5. Umien Blocking Mats for Knitting
These Umien blocking mats are extra-thick blocking mats for heavy-duty projects that require longer and thicker pins. The mats are printed with an inch grid to guide your blocking and help your project achieve its correct size without much effort.
These black and white mats are quite elegant, with interlocking designs that allow you to use the mats separately to block several small projects or collectively as one big grid to block a large garment. The grid is perfectly aligned and measured, offering precision to your gauge.
These mats are extra thick – at 0.75″! This thickness allows the foam to hold the pins securely as your garment dries and takes its final form. Moreover, the dense foam will heal when you remove the pins, so you don’t have to worry about holes and patches affecting the mats’ quality after several uses.
Overall, these blocking mats are highly effective, strong, and durable to help you achieve the right look for your project. They are very quality blocking mats that can last you a long time, helping you with a versatile range of projects from big to small.
6. Boye Interlocking Blocking Boards
The Boye Interlocking blocking boards are great starters for your knitting kit. The kit comes with four 12×12″ interlocking mats, which you can use as single mats or connect them together to create a bigger piece. This size is big enough to help you block small garments like tea towels to bigger garments like sweaters and scarves.
The blocking mats have 1×1″ grids printed on them, so you can use them as guides for blocking. The grid is especially useful when knitting gauge swatches since you want to have an accurate gauge before starting any project.
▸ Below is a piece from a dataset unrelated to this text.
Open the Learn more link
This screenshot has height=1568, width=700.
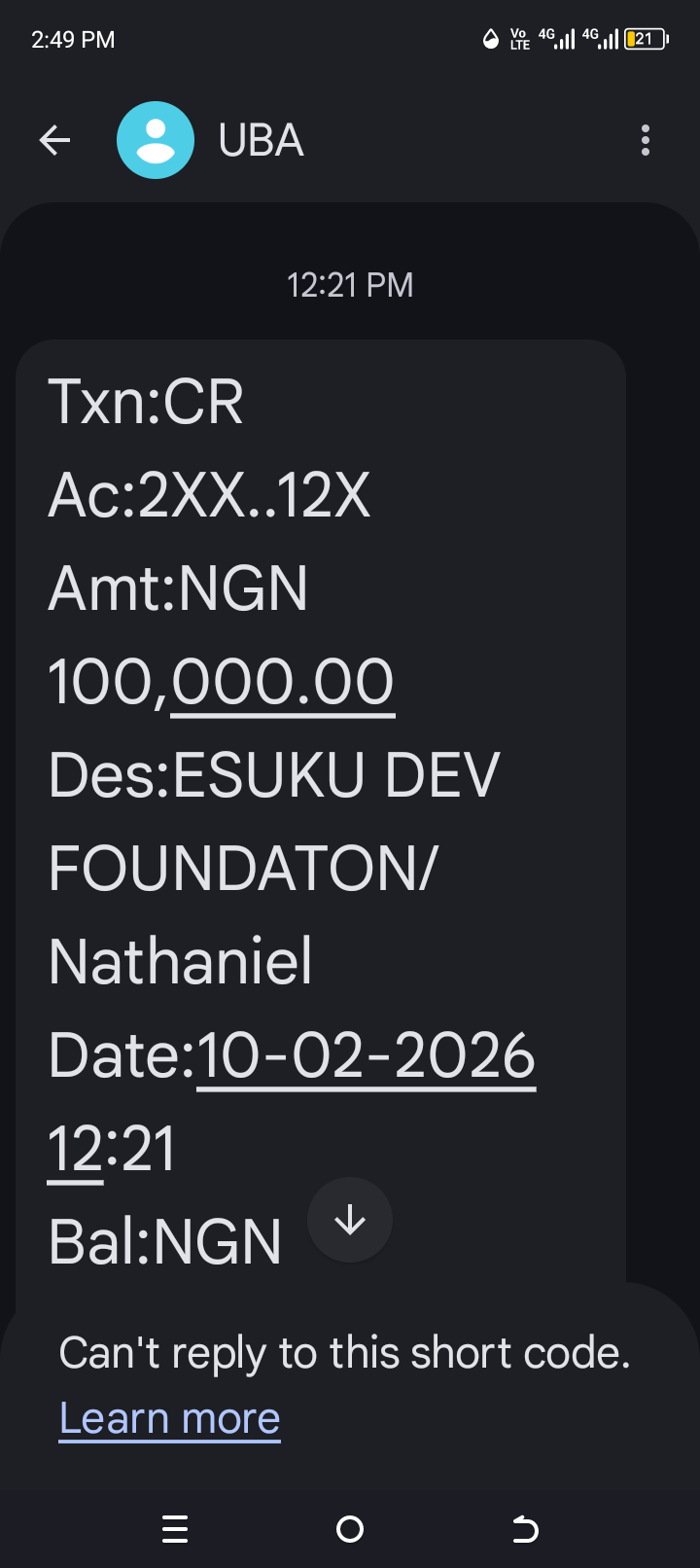pyautogui.click(x=170, y=1418)
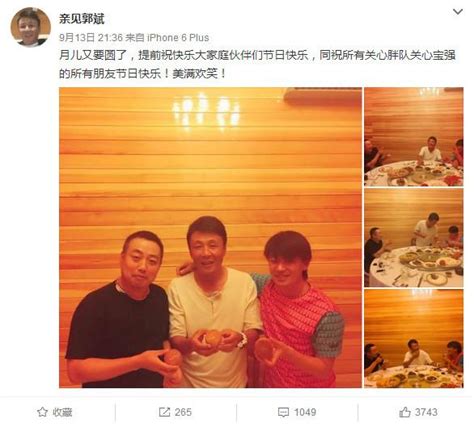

The mats are made of thick foams, which provide appropriate support for the pins to stretch your garment. The pins can be inserted easily and stay in place once they are secured. If you are only making small and basic items, these are perfect additions to your toolkit to help you with your creations.
7. BalanceFrom Kid’s Puzzle Exercise Play Mat
While these mats are not technically blocking mats, their features and functionality are very similar to what you would usually need. We recommend getting these mats as an alternative option, especially if you are hoping to block a very large item that requires a big area.
Each mat covers one square foot, and you can use one or assemble several mats in various configurations to help you block large garments, like throws and blankets. There are two options: 16-tile, which gives you a 4′ by 4′ area, and 36-tile, which covers a 6′ by 6′ area.
These mats are designed as playing mats for children, so they meet all of the safety standards that are required of toys. They are non-toxic, lead-free, and BPA-free. They are waterproof and easily cleaned with a damp cloth, which makes them great as blocking mats.
The dense foam makes it easy to pin down your garment, and it holds the pins in place to help apply a light stretch to your piece. They are very lightweight and easy to assemble, and when you are done, you can take them apart and put them back in your storage space for future use.
We recommend this option if you need a bigger blocking mat compared to other options available on the market since it can cover an area big enough for baby blankets!